[Data section]

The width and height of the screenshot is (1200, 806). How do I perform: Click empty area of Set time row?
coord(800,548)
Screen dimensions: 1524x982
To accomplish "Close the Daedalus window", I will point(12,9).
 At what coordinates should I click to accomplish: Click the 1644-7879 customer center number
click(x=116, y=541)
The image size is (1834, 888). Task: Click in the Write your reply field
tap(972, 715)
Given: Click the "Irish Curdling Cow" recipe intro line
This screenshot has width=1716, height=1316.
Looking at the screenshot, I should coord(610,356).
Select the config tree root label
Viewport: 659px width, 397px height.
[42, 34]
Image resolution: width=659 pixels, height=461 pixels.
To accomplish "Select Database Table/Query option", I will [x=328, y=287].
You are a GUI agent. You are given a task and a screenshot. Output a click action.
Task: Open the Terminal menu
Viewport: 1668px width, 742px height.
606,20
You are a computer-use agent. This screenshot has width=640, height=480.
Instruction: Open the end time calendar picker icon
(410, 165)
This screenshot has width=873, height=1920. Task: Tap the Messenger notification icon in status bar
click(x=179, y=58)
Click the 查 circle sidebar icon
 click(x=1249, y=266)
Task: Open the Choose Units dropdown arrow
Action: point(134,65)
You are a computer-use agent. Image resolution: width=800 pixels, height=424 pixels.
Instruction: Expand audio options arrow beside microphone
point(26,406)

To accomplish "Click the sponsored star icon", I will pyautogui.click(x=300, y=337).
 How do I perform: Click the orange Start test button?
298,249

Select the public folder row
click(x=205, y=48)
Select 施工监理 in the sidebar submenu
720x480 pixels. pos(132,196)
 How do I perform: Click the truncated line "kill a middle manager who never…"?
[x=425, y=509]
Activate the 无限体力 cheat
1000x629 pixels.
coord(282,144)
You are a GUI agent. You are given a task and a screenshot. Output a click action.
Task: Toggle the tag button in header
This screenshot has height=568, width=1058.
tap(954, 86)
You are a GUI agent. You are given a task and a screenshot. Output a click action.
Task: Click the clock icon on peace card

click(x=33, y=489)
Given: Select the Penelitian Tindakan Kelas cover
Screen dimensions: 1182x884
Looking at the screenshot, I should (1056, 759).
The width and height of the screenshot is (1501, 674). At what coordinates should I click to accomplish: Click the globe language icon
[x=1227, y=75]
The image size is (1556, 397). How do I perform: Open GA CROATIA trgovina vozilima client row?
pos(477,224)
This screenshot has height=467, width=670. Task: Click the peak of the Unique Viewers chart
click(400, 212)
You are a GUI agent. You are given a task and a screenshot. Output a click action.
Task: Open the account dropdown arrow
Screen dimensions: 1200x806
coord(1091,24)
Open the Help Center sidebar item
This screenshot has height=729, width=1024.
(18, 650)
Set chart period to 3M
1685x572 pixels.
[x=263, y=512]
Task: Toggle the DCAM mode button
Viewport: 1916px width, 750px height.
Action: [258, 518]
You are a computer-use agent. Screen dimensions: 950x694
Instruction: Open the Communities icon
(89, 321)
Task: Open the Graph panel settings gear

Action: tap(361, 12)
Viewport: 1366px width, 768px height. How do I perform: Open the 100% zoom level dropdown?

[/Data section]

▶ Instructions to follow:
Quote exactly and only the lines from the one holding "Task: Open the Graph panel settings gear" through the end of the data.

▶ The answer:
Task: Open the Graph panel settings gear

Action: tap(361, 12)
Viewport: 1366px width, 768px height. How do I perform: Open the 100% zoom level dropdown?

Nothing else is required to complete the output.